> _Exercise prompt_:
Omit images. Retype all entries verbatim.

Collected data
==========

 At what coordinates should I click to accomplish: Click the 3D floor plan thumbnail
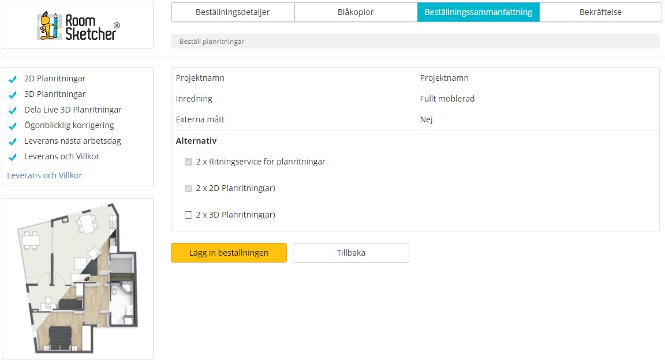click(x=77, y=279)
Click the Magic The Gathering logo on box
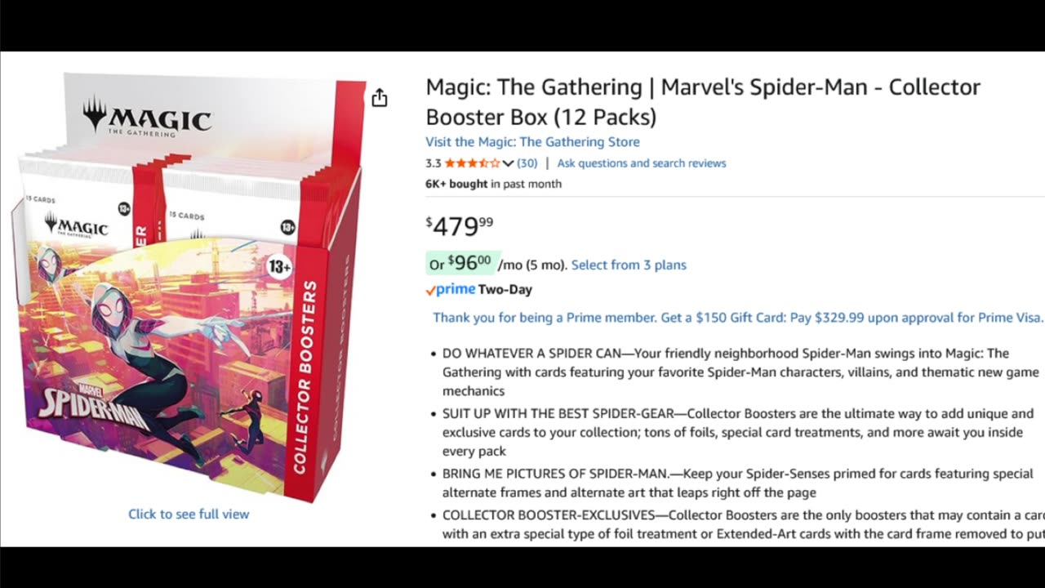 [146, 118]
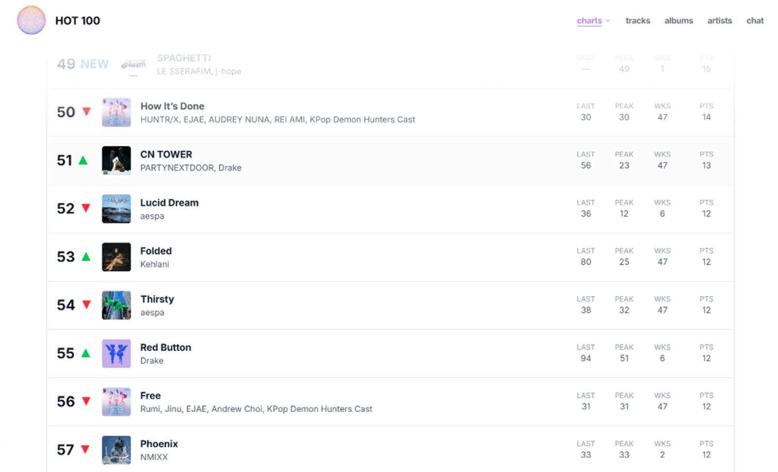Viewport: 778px width, 472px height.
Task: Open the Free track title
Action: click(x=150, y=396)
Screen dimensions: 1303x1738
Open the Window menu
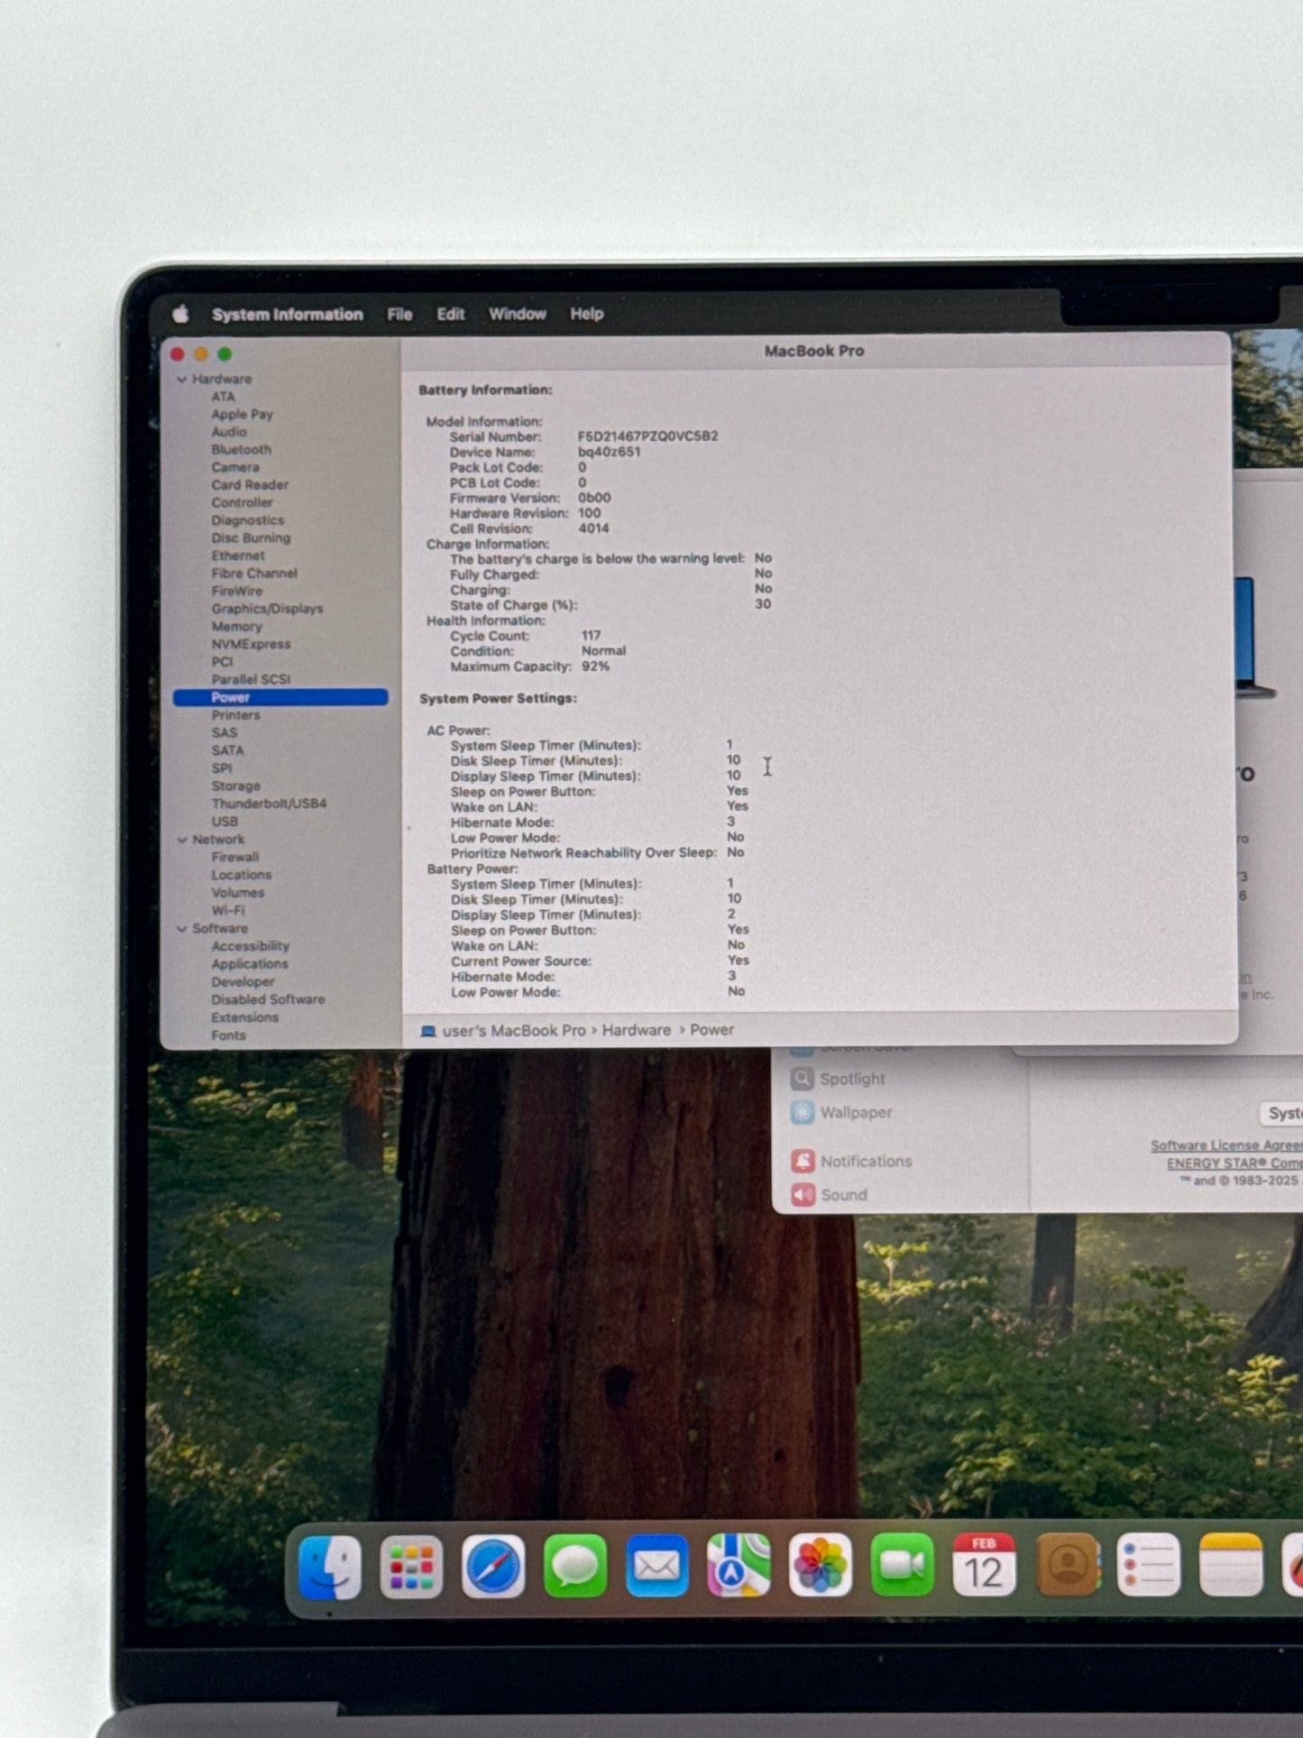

==========

> _Output for this task_:
 At what coordinates should I click to accomplish: Click the 3D floor plan thumbnail
click(x=77, y=279)
Click the Magic The Gathering logo on box
 [146, 118]
Viewport: 778px width, 472px height.
Task: Open the Free track title
Action: click(x=150, y=396)
Screen dimensions: 1303x1738
Open the Window menu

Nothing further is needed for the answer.